Sehr geehrte Frau Präsidentin! Liebe Kollegen und
Kolleginnen! Erziehung, Bildung und Betreuung sind untrennbare, sich ergänzende Voraussetzungen für: erstens
ein besseres Bildungsniveau junger Menschen, zweitens
die individuelle Förderung von Kindern und drittens eine
bessere Vereinbarkeit von Familie und Beruf.
({0})
Mit dem Investitionsprogramm „Zukunft, Bildung und
Betreuung“ lösen wir eines unserer zentralen Wahlversprechen ein. Die Vereinbarkeit von Familie und Beruf ist
ein Kernelement sozialdemokratischer Politik.
Der Ausbau von Ganztagsschulen trägt dazu bei, dass
Frauen und Männer ihren Wunsch nach Kindern realisieren können, ohne dass sie auf die Teilhabe am Arbeitsund Wirtschaftsleben verzichten müssen.
({1})
Das Potenzial und das Know-how insbesondere vieler
Frauen geht unserer Gesellschaft verloren, weil es an
Ganztagsbetreuung mangelt. Während die Union uns einseitige Förderung außerhäuslicher Kinderbetreuung vorwirft, begrüßen Wirtschaft und Eltern unsere Familienpolitik ganz besonders.
({2})
Jahrelang haben CDU/CSU und FDP die Kinderbetreuung vernachlässigt und weder bundes- noch landespolitisch angemessen gefördert. Jetzt lautstark die Förderung der Kinderbetreuung unserer Bundesregierung
anzugreifen und keine eigenen Konzepte zu entwickeln
({3})
zeigt auf allen Politikfeldern, dass Union und FDP zurzeit
nur ein Geschäft verstehen: Deutschland schlechtzureden,
({4})
Problemlösungen auszuweichen und sich aus der Verantwortung zu stehlen,
({5})

**Bereitgestellte Daten:**
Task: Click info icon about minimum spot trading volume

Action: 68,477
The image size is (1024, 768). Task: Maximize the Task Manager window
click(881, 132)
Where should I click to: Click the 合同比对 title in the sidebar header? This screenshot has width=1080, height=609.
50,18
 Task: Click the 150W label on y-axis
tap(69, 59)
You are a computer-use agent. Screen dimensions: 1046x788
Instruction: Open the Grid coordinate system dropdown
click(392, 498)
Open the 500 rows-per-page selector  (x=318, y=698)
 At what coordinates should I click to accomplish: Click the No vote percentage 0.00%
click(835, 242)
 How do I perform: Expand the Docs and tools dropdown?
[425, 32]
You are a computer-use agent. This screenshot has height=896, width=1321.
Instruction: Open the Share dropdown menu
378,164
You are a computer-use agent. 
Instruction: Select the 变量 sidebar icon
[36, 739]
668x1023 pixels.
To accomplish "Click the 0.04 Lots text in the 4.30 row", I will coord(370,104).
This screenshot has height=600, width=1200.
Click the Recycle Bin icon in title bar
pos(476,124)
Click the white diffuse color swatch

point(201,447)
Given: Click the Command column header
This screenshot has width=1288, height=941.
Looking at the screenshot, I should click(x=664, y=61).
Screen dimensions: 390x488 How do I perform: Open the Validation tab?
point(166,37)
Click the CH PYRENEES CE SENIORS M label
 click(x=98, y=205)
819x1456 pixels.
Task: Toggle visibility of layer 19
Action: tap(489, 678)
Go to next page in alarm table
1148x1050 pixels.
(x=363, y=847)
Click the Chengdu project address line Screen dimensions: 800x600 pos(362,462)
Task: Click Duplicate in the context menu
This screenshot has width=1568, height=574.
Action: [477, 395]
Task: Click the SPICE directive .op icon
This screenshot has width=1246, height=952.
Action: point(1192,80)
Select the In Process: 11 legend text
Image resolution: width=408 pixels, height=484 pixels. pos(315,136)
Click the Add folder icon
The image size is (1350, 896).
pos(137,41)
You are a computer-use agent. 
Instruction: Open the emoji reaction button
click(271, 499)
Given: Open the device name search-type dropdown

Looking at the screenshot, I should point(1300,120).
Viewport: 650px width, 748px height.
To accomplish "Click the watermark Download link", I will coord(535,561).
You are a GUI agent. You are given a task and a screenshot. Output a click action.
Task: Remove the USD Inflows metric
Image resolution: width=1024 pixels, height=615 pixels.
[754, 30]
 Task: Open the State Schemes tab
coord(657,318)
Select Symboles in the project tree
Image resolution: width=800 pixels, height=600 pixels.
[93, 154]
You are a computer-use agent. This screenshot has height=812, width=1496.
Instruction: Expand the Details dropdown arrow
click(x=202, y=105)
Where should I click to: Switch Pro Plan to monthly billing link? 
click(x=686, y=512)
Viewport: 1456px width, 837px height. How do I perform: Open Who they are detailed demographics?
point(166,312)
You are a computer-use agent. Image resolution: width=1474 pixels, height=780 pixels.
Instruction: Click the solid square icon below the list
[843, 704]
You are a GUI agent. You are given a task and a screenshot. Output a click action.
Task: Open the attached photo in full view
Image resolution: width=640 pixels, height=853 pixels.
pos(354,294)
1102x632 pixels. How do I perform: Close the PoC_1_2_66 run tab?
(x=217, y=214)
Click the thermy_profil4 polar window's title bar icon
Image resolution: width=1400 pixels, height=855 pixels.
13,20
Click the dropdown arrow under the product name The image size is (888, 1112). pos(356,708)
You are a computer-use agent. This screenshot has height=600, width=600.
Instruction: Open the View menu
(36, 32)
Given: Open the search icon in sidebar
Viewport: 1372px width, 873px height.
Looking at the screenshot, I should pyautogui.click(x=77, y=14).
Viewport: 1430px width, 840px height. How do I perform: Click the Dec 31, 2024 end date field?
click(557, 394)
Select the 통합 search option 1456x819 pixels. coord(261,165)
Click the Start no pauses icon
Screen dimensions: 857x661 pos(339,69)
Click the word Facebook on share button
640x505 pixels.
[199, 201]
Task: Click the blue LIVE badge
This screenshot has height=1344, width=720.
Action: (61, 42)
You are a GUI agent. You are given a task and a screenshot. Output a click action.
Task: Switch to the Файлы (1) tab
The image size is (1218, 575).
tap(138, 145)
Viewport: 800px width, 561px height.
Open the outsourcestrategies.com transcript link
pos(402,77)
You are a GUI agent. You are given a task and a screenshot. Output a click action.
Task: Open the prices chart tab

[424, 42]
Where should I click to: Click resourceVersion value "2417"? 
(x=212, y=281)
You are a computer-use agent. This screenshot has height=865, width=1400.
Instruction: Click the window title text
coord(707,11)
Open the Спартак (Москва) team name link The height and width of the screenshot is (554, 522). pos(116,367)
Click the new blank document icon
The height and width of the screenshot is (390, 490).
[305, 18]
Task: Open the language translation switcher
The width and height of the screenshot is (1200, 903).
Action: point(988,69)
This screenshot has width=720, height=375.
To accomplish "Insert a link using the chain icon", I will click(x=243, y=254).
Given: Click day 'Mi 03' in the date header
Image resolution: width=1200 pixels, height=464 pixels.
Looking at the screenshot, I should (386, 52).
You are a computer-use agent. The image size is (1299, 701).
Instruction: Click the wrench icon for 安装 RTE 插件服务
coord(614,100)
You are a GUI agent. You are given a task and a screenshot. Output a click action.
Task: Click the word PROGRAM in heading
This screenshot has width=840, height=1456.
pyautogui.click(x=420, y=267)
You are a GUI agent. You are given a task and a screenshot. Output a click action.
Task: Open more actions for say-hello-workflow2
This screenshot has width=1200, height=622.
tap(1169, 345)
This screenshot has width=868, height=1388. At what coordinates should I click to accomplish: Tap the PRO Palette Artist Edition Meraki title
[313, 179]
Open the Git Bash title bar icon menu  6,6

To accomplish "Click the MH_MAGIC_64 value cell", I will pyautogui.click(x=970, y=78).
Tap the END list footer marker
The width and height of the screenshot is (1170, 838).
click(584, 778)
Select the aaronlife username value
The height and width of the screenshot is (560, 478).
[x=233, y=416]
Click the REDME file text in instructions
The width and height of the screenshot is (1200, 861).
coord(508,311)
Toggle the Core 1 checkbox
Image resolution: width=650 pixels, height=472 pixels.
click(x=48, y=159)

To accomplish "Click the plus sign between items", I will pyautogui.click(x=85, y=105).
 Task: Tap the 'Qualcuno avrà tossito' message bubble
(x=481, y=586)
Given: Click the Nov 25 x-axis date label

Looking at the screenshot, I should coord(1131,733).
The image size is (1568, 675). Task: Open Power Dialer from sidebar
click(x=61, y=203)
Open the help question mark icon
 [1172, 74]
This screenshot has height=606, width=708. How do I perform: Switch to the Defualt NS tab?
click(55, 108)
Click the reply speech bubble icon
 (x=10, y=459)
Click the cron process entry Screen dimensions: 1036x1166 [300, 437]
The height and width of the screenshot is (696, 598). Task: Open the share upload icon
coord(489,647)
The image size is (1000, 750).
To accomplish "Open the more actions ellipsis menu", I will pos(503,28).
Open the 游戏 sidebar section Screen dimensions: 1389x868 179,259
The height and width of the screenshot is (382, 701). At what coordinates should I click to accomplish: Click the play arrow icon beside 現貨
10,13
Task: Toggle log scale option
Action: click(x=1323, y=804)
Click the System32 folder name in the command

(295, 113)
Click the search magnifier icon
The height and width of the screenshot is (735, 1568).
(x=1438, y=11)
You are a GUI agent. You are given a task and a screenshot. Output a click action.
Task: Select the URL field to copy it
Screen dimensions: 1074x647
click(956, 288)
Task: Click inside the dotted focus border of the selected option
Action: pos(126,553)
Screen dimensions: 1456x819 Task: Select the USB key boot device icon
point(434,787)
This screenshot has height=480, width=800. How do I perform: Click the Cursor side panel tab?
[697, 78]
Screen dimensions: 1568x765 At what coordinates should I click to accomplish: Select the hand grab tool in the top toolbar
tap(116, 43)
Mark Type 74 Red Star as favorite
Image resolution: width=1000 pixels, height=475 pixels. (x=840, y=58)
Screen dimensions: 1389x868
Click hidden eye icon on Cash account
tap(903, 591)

**Übungsaufgaben:**
a: Was bezeichnet der Textabschnitt als Kernelement sozialdemokratischer Politik?
b: Entnehmen Sie bitte dem Textabschnitt wörtlich die Stelle von „Mit dem Investitionsprogramm“ bis „Wirtschaftsleben verzichten müssen.“.
c: Führen Sie alle Ziele auf, für die Erziehung, Bildung und Betreuung laut Textabschnitt Voraussetzungen sind.
Das Material steht in keinem Zusammenhang mit dem Textabschnitt.

**Lösungen:**
a: Die Vereinbarkeit von Familie und Beruf.

b:
Mit dem Investitionsprogramm „Zukunft, Bildung und
Betreuung“ lösen wir eines unserer zentralen Wahlversprechen ein. Die Vereinbarkeit von Familie und Beruf ist
ein Kernelement sozialdemokratischer Politik.
Der Ausbau von Ganztagsschulen trägt dazu bei, dass
Frauen und Männer ihren Wunsch nach Kindern realisieren können, ohne dass sie auf die Teilhabe am Arbeitsund Wirtschaftsleben verzichten müssen.

c:
- ein besseres Bildungsniveau junger Menschen
- die individuelle Förderung von Kindern
- eine bessere Vereinbarkeit von Familie und Beruf